Cleaning spam from swapping networks

Researchers think computers that "gossip" with each other are key to filtering out ads--and piracy-fighting decoys--on P2P networks.

John Borland Staff Writer, CNET News.com
John Borland
covers the intersection of digital entertainment and broadband.
John Borland
4 min read
What if every other time you brought a book home from the library, you opened it up and it turned out to be a pop-up advertisement for a local dry cleaner?

Cornell University researchers are trying to clear file-swapping networks of this kind of disappointment, with a new program aimed at filtering spam out of the peer-to-peer pool. But the tool could also ratchet up the antipiracy arms race, by filtering out the numerous "decoy" files used by Hollywood and record label allies to discourage illegal downloaders.

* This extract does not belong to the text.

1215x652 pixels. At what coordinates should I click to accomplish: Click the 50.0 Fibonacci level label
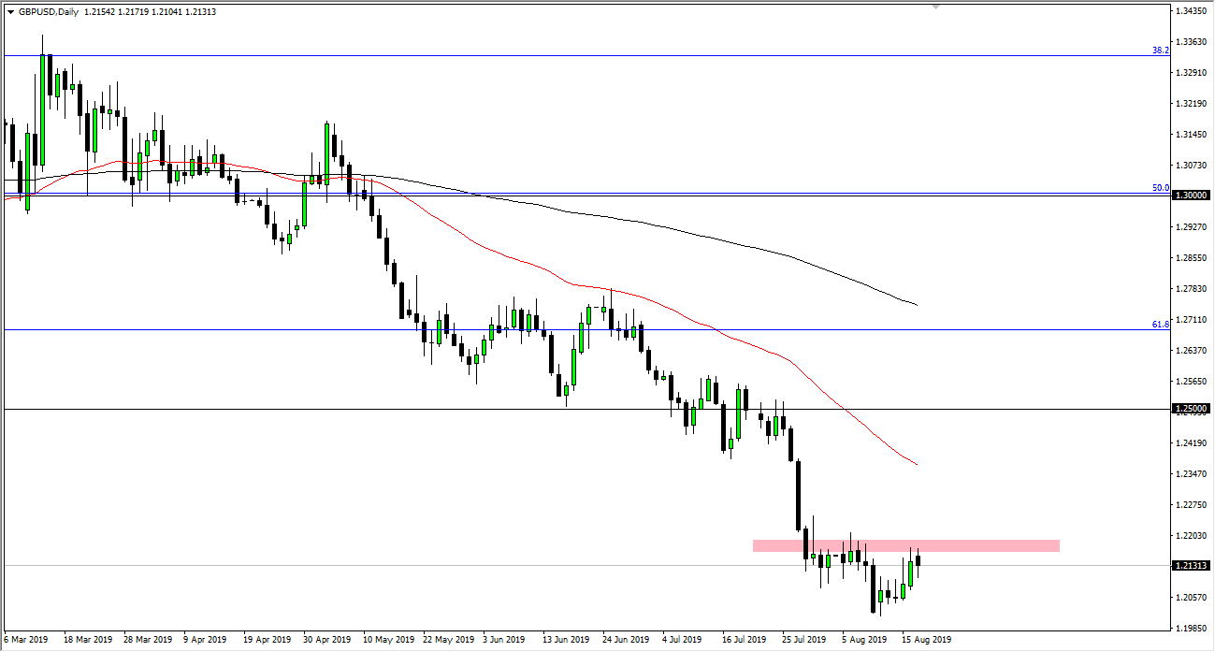point(1160,188)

Released Monday, the researchers' "Credence" software lets different computers "gossip" with each other in the background to figure out which peer-to-peer files can be trusted, and which should be ignored. The researchers say they're trying to take a page from Google's book, boosting the accuracy of search results by relying on the recommendations of other trusted users.


What's new:
Cornell researchers think computers that "gossip" with each other are the key to filtering out ads on P2P networks.

Bottom line:
The new program could also ratchet up the antipiracy arms race by filtering out the numerous "decoy" files used by Hollywood and record label allies to discourage illegal downloaders.

More stories on this topic

"I believe in people; I think most people are honest," said Emin Gun Sirer, the assistant professor of computer science at Cornell who is leading the project. "I think it will be people on the periphery who will be kept out."

The project aims at the heart of peer-to-peer networks' biggest weakness today. Allowing people to search each other's hard drives has made hundreds of millions of files potentially available at a mouse-click, but search results remain spotty and badly organized, much like the early days of Web search.

What would ordinarily be a straightforward computer science question has been complicated by the fact that so many of the files on peer-to-peer networks are songs or videos under copyright. In this case, improving search results could also contribute to making copyright infringement more efficient.

Peer-to-peer networks have been polluted with junk files and spam almost since their inception. It took spammers only a few months to realize that the popular networks presented a new opportunity for unsolicited advertising, and to adapt their technologies accordingly.

Advertisements on peer-to-peer networks are typically sent by creating servers that automatically respond to any search request with an affirmative. Thus, if someone is searching for "Bush speech," a spammer might respond with a file that is dynamically named "Bush_speech," which instead turns out to be an ad.

Companies in the file-swapping software business say they've talked to ISPs about unplugging these spammers, but that it has largely remained up to consumers to adapt.

"Users tend to learn to detect and ignore it," said LimeWire Chief Technology Officer Greg Bildson. "It does hamper the user experience a bit, but isn't as bad as endless volumes of e-mail spam, for example."

However, the issue has been complicated by the rise of antipiracy companies, such as Overpeer, that seed file-swapping networks with false versions of popular songs and movies in attempts to prevent

would-be copyright infringers from downloading the real versions.

A study performed in May 2004 by researchers at the Polytechnic University in Brooklyn, N.Y., found that more than half the copies of many popular songs found on the Kazaa file-swapping network were decoys, damaged or junk files.

Gossiping over digital fences
Peer-to-peer developers have long focused on the idea of "trust" on their networks. Because any computer can join and become an instant equal in a network, researchers have looked for ways to prevent attackers who want to disrupt data traffic or spread corrupted information.

Many modern peer-to-peer networks include basic file integrity ratings, which simply allow people to rate whether a file is good or not. This has been easily evaded or abused, however--indeed, the Polytechnic study called Kazaa's file rating system so flawed that it was "meaningless."

"It's an ever-escalating arms race."
--Marc Morgenstern, general manager, Overpeer

A popular idea in universities has been establishing a "reputation" system, which would give different computers a way to know how much to trust each other. But these have typically been difficult to implement.

The Cornell researchers' open-source Credence system also starts with users giving ratings to files. But from there, the software "gossips" with other computers to see how other people have rated the same files, looking for evaluations that are similar. When searching for files, the software then gives precedence to results that have been rated highly by this "trusted" community of people whose ratings have matched.

The idea is to filter out spammers who rate their own files as genuine, by simply isolating them outside these communities of computers with good reputations.

While aimed at unwanted advertising, the reputation-based filtering system could also serve to filter out the decoy files propagated by Overpeer and other piracy fighters, unless they too spend time rating files to become part of trusted communities. That company's executives say they're not worried, however.

"It's an ever-escalating arms race," said Marc Morgenstern, general manager of Overpeer, a division of Loudeye. "We've tackled various types of filters successfully, and we feel very confident that we will continue to do so."